Now that we all know what real porch beef looks like, we’ve been forewarned.
Hey, I’m a Kevin. I just play a numbskull on these here interweb boards.
Hey Boss,
If you should ever consider Musicman’s idea, and I realize that’s a huge IF, I propose that it’s no more than an “Honorary Nottadouche of the Month,” or maybe of the quarter. That way we can see the possibility without it seeming oversaturated.
Just a thought,
Wheezer
A “Kevin” is a lucky object that orbits a small moon, Douchble Helix.
@DarkSock, 2:17 p.m. –
.
Uhhhhh, my other nickname is “Hellmann.”
.
What the hell – we’re not cuddling afterwards, are we? Righty-o then…..
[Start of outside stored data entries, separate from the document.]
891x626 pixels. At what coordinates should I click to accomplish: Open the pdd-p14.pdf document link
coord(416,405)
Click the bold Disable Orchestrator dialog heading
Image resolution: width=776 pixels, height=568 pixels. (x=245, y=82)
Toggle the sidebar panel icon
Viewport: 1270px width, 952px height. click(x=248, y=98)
I like Kevin. I would give him a high-five and a bite of this tasty meatball sub I am enjoying. Because I am jealous of Kevin, but I’m glad he’s appreciative of the position he’s in.
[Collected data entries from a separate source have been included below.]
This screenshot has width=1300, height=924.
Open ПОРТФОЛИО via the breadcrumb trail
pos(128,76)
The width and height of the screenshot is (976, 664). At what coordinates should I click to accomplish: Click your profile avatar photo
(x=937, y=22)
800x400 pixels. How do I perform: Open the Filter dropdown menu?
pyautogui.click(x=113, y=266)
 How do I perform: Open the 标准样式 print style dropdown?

How dare ye speak ill of Nickleback on the Sabbath day. Who is this Musicman writing in. A heretic, a charlatan?
Glenn Beck is one of my followers and is crazy as fuck but he believes in my Jesus sized cock. And the girl with the tiny bottom is very fucleicious. I must continue with my carpentry project before I smoot someone.
Do not speak of Nickelback, the shame of Alberta.
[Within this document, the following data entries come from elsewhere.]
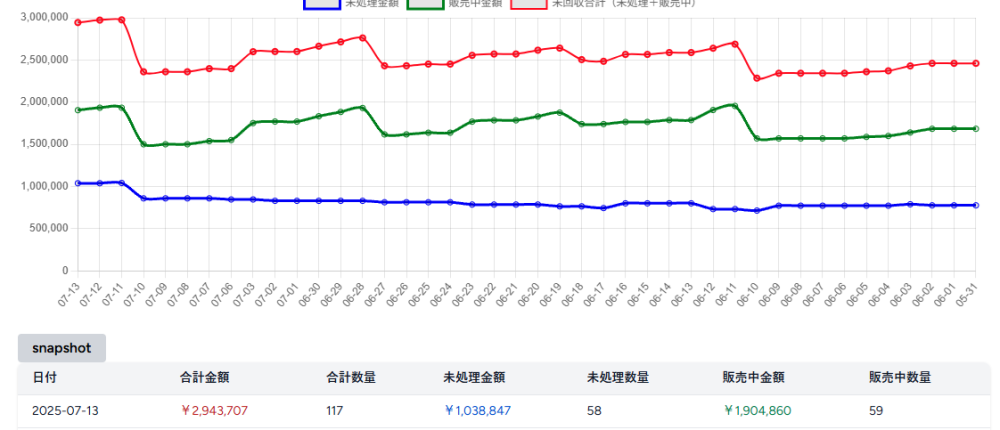This screenshot has height=430, width=1000.
Task: Click the red ￥2,943,707 total amount
Action: tap(214, 410)
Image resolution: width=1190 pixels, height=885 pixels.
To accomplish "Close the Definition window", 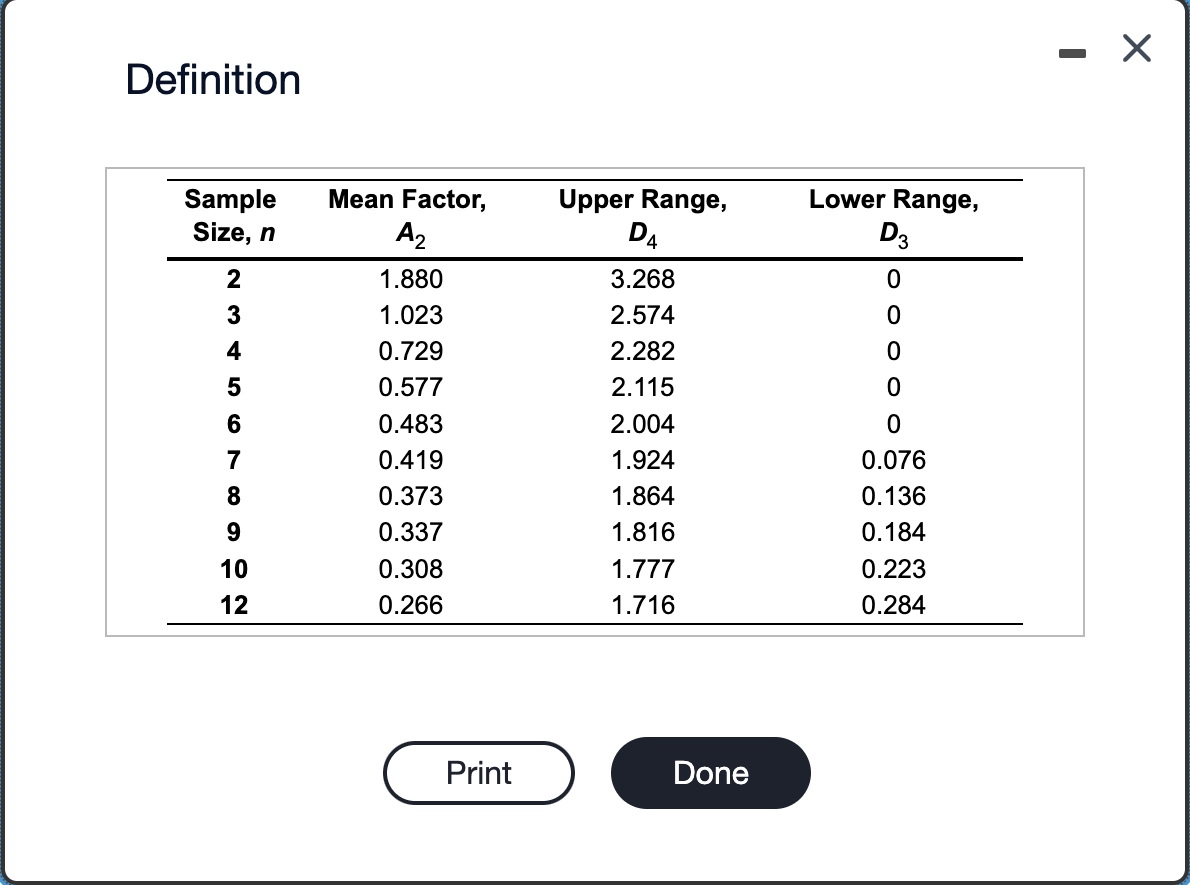I will click(x=1136, y=48).
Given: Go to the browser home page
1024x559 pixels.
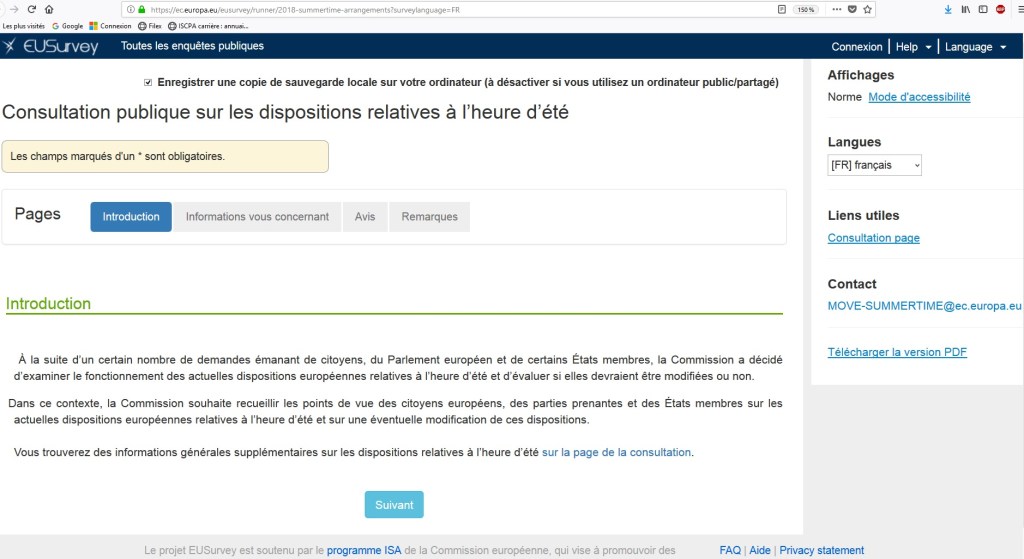Looking at the screenshot, I should point(49,9).
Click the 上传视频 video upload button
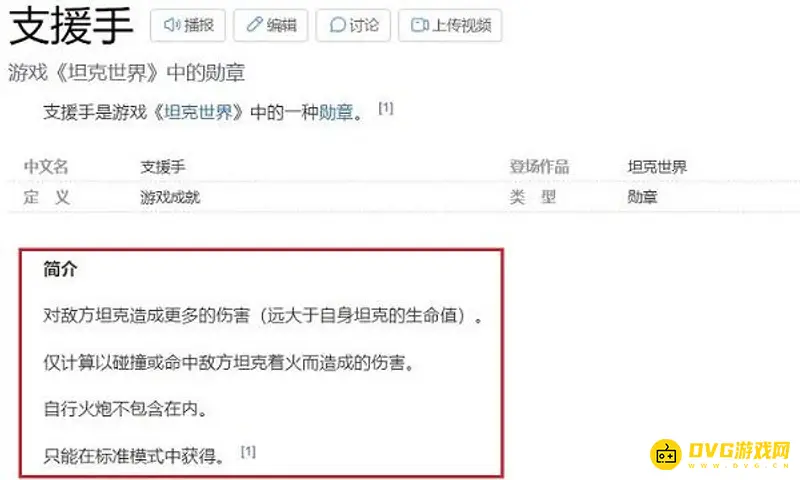800x480 pixels. 450,25

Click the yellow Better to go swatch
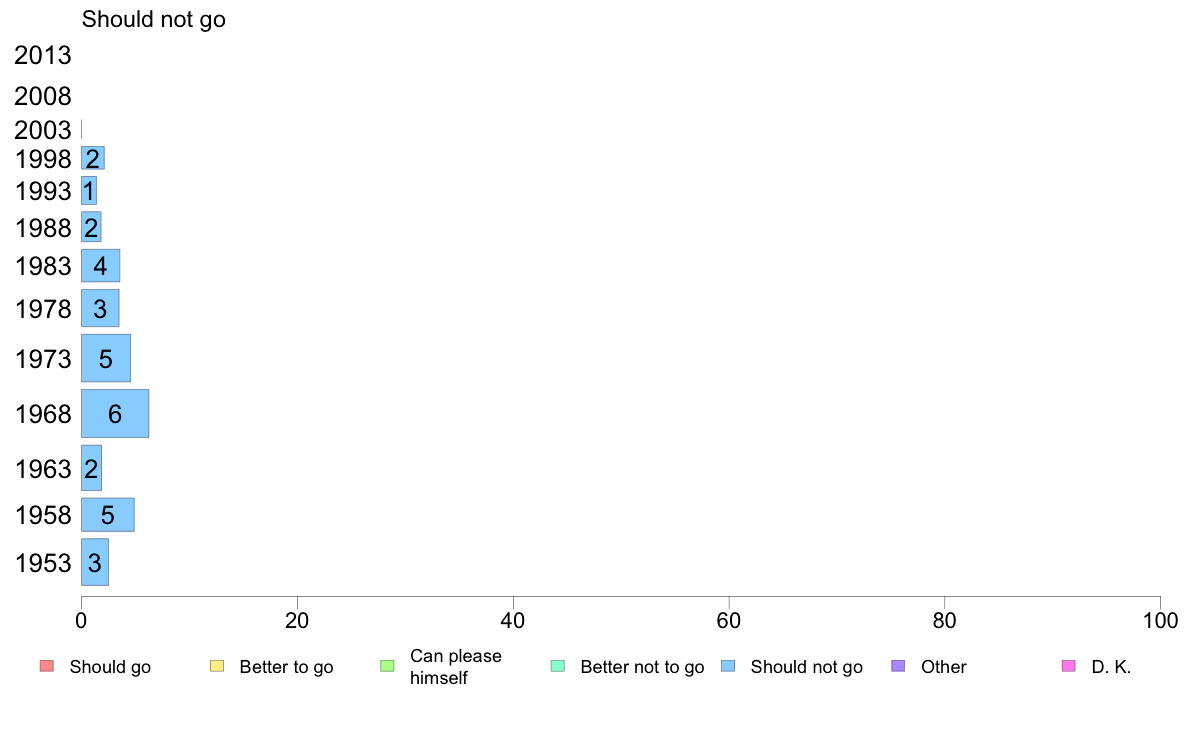217,666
Why does her body look like a blowup doll?
They’re holding her there so she doesn’t fly away….weird,someone musta put something in my pepsi
This is me, Musicman…I shall speak of Nickelback whenever I wish…After all, Chad Kroeger’s head is so big it blocks out the sun.
Garçon? Yes, I’ll have the butt steak. And please bring me a yellow cup and a box of your finest Merlot.
Kind of a bad name for a men’s underwear page, huh? They better have rear charcoal filters or something.
.
HEY! It was an ad on my Facebook page – gimme a break!
.
That doesn’t quite explain everything, does it? Oh well, anyway…..don’t say I didn’t warn ya about the extreme scrotiferousness of it…..
Nickelback is the Smoot of music. Not only are they producing boring, paint-by numbers “rock”, but being from Alberta, they are played on the radio ALL THE FUKKEN TIME around here.
–
It’s enough to drive a soul to listen to right wing, redneck talk radio. Yech.
http://www.dresssox.com is a nicer men’s underwear page.
Just sayin’.
And yes, she really does appear to be a blow-up “doll” of a hott. Too smooth features are a dead, er, lifeless giveaway, or she’s just underage and not had the time to develop “features” of interest. Legal interest, that is.
OK, no more ass pear, we have a fuckin’ WINNER! That thing is damn perfect. From now on you people who know Photoshop need to put that thing into different situations so DB1 can just keep rerunning the thing over and over.
.
Click on Empire State Pear and that thing is in NY.
Click on Gold Rush Pear and it’s in California.
Click on Mount Rush Pear and it’s in South Dakota
Click on Mars Pear and that thing is on Mars
Click on Pair Pear and you’ve duplicated it and now I have two to fwap to.
.
Do I have to go on?
THAT’S NO MOON!
according to the law of short term karma (that i just made up), a nottadouche pic on Saturday can’t bode well for Sunday.
yeah i’m still reeling from AJ “rippin’ it” next to that piano.
of all the pics where someone places his face next t an ass pear for gratuitous photo ops, this pic certainly isn’t the worst. however, why would i ever trust anyone who places his face next to an ass pear for gratuitous photo ops?
DOUCHE.
… and, uh, yeah that’s one quality ass pear.
Parties on Lake Mead are autodouche.
The Rev Chad in action. Nickleback shreds!
.
.
I posted this a while back but it’s so fuccen funny I brought it back for those who missed it.
I would stick my head right up that pooter til her sphincter was my collar!
The fight against the grieco virus is coming along spectacularly. Case in point, this Friday, as I was walking into a club in Hollywood, I witnessed a douche getting kicked out because of what he was wearing. And it wasn’t even ed hardy or affliction! Just your run-of-the-mill ‘bag shirt +stupid chain. Gotta stay vigilant and progressive with the mock, because once ed hardy ceases to be fashionable, the ‘bags will turn to something else ridiculous to wear.
The queef emenating from such a posterior would be like the sounds of songbirds on a dew-kissed spring morning.
no way that’s a real ass, it’s too perfect, but hey who’s ass am I to argue with?
You can argue with mine.
nah…I don’t like to argue with asses, they’re always talking shit.